Ma purtroppo non tutte le forme sono "indolenti": per quanto riguarda le forme tumorali aggressive, Procopio ha presentato i dati di 'real world evidence', analisi che riguardano cioe' studi effettuati sulla popolazione reale, offrendo speranze di qualita' dell'esistenza a chi quotidianamente convive con questa malattia, quella 'popolazione reale' di pazienti fatta di vita quotidiana, di problematiche di guarigione e di difficolta' nella relazione con gli altri.

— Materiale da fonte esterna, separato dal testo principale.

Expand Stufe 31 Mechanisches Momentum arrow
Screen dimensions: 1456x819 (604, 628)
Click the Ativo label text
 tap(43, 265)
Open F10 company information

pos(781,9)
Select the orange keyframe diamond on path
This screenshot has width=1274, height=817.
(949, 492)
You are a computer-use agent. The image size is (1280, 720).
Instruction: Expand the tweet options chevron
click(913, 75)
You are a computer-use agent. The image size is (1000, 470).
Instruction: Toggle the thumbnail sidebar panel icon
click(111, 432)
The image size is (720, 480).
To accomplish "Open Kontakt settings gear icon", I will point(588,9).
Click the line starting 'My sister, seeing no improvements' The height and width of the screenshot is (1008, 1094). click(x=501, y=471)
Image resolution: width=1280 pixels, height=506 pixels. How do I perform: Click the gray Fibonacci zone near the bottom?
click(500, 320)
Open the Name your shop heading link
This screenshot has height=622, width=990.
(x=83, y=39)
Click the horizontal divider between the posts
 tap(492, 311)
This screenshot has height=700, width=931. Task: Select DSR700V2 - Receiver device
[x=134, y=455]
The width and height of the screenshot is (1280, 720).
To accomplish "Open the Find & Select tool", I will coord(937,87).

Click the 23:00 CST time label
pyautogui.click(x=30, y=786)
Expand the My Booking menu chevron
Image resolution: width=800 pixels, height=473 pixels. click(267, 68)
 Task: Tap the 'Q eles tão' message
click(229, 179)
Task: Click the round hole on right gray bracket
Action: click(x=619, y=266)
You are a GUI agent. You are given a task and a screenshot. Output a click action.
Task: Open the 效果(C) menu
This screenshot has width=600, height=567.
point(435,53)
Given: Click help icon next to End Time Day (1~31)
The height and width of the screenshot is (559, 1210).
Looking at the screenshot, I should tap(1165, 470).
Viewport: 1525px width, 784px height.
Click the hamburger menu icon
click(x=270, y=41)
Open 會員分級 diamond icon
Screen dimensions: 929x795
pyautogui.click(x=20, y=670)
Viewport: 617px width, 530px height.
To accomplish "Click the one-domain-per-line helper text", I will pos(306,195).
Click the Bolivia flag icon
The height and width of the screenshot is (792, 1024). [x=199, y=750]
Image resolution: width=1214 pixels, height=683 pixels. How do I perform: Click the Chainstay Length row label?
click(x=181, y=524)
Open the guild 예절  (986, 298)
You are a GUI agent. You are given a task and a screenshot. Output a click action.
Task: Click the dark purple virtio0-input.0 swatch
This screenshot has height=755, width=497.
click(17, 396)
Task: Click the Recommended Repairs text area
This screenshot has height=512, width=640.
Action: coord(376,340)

Spesso il paziente con tumore metastatico resistente presenta numerose comorbidita', problematiche cardiovascolari e obesita': proprio su questo paziente "reale" Giuseppe Procopio ha presentato dati importanti in termini di miglioramento delle condizioni di vita. Merito delle nuove terapie ormonali, di cui il primo farmaco in Italia e' stato abiraterone: "La pratica clinica non solo valida l'efficacia della terapia con abiraterone", ha precisato l'oncologo dell'Istituto nazionale dei tumori, "ma lo fa anche indipendentemente dalle caratteristiche complesse dell'uomo che la segue, ovvero l'uomo medio del mondo reale che spesso presenta comorbidita' cardiovascolari, problematiche ossee, problemi neurologici come dolore, fatica e depressione. I dati emersi dai nostri studi mostrano come la terapia con abiraterone non solo mantenga la sua efficacia nonostante la presenza di problematiche stabili, ma presenti anche un profilo migliore proprio per la qualita' della vita dell'uomo in cura".
Le analisi sono state effettuate sulle comorbidita' di diverse tipologie di paziente: paziente cardiopatico, paziente con implicazioni cognitive e paziente con patologie ossee. I risultati hanno mostrato come gli uomini in cura con abiraterone abbiano meno probabilita' di incorrere in peggioramenti cognitivi, depressioni, peggioramenti delle condizioni cardiovascolari, o di manifestare eventi scheletrici negativi.
Per Giuseppe Procopio si tratta di confortanti risultati terapeutici, in quanto "il miglioramento delle condizioni di qualita' della vita rappresenta un valore assoluto per il paziente e per le persone a lui piu' vicine".